• **WHAT YOU HAVE TO DO**
Within this material, state how many lines include the string "minutes". Reply with the number only.
_ _ _ _ _ _ _
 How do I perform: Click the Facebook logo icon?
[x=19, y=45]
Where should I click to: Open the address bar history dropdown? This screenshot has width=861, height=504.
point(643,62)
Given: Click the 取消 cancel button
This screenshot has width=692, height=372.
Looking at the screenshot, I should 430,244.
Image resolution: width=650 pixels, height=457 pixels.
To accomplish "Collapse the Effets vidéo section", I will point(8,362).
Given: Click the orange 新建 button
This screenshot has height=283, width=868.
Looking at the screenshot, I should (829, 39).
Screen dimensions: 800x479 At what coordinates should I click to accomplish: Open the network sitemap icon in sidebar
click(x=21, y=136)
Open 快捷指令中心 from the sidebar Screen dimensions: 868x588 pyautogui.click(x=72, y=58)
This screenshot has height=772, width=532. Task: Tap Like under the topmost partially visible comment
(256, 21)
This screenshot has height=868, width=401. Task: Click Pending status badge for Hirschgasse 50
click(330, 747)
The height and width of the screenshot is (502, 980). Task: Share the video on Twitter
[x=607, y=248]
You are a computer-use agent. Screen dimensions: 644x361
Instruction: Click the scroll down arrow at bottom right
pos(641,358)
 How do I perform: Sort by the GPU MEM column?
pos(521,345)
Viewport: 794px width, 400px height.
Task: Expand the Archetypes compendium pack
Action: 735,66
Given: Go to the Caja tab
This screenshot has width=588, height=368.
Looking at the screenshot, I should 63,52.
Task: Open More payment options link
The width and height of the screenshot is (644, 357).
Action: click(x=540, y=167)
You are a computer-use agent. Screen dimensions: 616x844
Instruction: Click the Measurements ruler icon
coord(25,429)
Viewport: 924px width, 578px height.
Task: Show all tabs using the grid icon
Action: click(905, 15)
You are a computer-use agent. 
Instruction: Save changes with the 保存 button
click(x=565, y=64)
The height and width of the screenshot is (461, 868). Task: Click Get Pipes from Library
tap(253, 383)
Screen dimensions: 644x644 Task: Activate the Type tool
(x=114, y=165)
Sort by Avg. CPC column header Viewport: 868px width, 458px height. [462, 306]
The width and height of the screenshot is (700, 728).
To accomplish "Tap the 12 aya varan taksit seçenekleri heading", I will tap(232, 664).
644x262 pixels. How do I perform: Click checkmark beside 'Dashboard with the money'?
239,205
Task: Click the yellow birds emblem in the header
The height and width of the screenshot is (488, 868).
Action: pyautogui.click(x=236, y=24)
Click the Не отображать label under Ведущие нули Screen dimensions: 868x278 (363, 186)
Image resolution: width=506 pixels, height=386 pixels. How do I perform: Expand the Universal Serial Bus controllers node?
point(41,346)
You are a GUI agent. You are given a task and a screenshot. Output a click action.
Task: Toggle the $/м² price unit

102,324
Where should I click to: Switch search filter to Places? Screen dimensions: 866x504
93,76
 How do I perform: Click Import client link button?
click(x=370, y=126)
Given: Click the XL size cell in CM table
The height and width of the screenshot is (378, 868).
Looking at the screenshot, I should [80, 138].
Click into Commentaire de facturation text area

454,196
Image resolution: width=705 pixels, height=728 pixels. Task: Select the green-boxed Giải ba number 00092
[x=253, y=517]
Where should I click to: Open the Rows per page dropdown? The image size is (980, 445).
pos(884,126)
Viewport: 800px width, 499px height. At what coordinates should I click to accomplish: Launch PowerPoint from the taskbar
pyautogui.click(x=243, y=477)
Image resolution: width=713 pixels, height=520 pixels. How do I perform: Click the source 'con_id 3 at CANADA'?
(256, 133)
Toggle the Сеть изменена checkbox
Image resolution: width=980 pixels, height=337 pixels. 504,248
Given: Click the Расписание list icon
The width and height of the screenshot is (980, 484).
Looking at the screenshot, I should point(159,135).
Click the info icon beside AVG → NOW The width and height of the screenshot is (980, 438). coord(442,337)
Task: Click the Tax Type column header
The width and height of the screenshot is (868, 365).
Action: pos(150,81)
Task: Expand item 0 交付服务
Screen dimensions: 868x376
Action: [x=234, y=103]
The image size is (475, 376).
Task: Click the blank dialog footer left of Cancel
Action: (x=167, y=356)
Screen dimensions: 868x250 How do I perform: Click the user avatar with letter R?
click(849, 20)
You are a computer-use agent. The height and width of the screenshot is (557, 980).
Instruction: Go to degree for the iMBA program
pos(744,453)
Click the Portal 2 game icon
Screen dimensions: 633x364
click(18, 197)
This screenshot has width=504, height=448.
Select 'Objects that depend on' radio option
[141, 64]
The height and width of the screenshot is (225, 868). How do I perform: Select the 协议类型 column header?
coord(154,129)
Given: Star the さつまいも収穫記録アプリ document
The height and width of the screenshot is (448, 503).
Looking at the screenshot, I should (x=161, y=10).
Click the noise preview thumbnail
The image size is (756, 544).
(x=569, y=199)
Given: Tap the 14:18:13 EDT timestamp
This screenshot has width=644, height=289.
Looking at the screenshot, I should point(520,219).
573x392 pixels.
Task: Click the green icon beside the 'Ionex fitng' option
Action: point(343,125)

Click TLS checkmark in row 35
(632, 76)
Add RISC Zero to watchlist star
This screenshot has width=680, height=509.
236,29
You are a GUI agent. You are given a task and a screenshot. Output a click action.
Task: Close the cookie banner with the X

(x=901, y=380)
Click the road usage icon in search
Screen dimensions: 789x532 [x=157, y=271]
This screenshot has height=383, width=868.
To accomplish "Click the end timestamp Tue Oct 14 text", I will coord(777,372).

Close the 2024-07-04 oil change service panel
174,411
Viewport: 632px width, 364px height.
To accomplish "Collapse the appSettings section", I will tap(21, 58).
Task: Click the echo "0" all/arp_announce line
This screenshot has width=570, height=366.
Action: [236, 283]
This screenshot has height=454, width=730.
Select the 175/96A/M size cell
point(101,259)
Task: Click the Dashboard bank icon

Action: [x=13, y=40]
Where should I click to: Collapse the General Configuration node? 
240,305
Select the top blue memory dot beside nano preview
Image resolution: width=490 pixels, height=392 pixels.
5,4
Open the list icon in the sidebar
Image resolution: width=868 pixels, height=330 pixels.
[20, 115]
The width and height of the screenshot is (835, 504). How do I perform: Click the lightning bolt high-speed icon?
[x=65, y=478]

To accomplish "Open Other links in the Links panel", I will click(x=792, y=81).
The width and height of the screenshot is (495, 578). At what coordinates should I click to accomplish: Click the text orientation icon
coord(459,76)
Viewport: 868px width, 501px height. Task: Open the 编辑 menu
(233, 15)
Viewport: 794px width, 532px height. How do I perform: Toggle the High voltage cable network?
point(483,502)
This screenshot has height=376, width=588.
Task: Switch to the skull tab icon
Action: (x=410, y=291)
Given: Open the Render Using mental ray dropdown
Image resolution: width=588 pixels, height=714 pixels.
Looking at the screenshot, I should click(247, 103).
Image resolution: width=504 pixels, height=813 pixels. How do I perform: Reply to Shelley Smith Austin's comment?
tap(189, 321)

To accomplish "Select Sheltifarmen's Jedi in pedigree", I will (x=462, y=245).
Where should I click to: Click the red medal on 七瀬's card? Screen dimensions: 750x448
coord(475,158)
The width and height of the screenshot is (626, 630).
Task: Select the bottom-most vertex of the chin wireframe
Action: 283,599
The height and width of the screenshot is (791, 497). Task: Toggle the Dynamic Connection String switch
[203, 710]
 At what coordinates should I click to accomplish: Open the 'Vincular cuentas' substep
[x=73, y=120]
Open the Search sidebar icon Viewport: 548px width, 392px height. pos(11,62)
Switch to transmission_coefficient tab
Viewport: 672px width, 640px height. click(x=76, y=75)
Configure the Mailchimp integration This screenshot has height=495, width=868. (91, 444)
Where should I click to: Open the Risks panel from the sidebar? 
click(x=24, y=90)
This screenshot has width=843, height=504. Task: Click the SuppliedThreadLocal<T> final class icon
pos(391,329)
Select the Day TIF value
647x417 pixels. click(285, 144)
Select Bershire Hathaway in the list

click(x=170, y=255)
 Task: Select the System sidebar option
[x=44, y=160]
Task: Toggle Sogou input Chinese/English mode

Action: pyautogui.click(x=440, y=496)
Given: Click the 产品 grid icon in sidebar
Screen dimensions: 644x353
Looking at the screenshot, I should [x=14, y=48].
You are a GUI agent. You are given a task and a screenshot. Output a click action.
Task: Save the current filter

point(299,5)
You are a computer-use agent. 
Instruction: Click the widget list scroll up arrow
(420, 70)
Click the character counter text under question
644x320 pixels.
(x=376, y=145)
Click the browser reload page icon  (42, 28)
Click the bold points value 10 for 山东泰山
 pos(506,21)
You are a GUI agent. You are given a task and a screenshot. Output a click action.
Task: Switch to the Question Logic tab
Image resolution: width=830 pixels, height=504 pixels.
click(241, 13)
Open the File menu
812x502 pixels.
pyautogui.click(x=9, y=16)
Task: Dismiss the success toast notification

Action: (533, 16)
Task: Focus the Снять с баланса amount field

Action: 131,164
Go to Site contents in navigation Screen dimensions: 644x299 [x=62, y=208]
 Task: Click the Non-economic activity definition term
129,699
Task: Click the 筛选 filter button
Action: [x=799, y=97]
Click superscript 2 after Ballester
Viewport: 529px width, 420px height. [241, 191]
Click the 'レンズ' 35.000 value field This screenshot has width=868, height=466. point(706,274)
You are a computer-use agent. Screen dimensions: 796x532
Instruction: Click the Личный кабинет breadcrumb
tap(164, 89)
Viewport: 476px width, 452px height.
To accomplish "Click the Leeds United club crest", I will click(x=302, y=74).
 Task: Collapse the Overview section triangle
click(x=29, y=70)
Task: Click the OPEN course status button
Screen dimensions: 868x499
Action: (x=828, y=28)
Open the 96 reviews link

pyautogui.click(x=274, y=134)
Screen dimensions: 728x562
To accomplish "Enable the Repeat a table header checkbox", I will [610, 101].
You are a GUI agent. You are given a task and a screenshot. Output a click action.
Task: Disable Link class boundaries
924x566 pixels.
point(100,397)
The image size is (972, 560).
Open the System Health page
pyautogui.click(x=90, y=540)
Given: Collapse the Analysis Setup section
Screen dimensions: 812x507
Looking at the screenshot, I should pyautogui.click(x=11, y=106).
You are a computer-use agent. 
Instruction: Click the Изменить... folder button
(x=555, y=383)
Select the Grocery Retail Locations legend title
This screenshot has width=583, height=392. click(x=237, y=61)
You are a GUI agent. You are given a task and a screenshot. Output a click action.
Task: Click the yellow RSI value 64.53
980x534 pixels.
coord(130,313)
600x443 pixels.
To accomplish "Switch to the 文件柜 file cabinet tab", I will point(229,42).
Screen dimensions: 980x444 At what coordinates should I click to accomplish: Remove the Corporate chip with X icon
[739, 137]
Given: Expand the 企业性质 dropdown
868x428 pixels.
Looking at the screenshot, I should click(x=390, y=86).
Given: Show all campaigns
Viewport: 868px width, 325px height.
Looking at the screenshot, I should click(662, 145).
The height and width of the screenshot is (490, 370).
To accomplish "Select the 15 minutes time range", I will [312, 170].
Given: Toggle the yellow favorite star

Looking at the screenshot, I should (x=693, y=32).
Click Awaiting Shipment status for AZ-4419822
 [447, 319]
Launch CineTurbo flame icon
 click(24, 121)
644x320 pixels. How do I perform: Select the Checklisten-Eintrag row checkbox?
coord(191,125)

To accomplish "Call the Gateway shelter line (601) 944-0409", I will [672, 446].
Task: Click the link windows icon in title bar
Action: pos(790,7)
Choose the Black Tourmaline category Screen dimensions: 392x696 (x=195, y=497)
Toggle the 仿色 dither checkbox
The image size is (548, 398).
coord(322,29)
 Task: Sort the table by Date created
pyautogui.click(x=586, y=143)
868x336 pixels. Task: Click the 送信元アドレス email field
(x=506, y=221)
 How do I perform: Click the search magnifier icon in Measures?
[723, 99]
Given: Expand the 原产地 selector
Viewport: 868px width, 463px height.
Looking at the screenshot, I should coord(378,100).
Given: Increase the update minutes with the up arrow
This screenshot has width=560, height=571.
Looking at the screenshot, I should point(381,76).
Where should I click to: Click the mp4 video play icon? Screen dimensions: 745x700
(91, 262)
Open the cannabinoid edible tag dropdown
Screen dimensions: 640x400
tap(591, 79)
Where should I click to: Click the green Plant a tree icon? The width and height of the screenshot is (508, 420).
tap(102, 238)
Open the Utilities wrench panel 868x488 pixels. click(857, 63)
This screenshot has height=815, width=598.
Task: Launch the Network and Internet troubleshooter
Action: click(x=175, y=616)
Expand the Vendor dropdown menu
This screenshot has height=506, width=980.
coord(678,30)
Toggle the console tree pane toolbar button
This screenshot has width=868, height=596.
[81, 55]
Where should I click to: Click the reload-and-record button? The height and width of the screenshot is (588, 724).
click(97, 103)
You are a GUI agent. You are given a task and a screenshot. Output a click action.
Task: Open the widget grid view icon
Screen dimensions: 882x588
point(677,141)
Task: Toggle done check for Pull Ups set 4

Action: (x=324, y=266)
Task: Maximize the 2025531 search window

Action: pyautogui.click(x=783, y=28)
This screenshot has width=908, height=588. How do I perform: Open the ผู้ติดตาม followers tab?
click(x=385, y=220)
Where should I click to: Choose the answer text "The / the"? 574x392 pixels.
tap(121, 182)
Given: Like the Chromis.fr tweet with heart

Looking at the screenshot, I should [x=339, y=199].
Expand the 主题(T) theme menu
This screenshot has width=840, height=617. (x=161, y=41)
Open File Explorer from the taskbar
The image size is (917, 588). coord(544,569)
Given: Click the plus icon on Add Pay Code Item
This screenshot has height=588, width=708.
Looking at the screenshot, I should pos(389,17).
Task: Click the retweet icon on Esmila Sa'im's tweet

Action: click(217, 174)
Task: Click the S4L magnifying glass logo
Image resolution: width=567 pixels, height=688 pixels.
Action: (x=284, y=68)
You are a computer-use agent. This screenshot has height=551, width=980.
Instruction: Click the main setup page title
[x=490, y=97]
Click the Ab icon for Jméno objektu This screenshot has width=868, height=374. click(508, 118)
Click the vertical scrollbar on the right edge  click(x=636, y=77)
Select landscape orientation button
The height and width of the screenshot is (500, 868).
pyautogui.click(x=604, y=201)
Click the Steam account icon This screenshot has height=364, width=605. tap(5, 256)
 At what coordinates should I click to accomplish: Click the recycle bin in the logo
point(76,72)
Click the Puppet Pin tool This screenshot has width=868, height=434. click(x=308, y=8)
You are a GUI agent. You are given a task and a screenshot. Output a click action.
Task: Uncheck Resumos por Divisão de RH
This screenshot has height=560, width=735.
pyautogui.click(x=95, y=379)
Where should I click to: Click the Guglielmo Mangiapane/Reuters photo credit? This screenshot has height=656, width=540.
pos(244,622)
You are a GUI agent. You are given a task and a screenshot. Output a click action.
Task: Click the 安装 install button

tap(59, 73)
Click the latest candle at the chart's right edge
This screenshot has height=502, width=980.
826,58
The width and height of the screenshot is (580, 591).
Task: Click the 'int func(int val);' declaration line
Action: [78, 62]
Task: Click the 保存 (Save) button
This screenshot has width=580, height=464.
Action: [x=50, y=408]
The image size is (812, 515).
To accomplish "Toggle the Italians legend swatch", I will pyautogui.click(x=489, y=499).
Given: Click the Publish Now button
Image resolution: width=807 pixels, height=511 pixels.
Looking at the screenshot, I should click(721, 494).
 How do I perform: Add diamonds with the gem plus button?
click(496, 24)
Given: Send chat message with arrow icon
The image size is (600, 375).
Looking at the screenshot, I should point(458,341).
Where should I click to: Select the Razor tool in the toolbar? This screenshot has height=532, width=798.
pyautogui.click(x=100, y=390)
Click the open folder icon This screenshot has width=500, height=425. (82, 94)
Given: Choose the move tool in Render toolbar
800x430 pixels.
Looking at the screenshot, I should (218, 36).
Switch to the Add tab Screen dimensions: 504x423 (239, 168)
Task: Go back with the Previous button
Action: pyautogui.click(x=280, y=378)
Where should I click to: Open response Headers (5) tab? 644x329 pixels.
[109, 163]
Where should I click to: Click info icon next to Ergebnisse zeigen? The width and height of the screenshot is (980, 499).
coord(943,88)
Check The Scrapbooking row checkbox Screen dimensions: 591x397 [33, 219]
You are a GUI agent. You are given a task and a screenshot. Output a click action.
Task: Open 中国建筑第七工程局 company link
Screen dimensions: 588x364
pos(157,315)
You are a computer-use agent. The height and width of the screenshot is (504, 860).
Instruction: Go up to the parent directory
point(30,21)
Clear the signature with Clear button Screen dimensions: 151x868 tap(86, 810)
_ _ _ _ _ _ _
• **EXERCISE OUTPUT**
2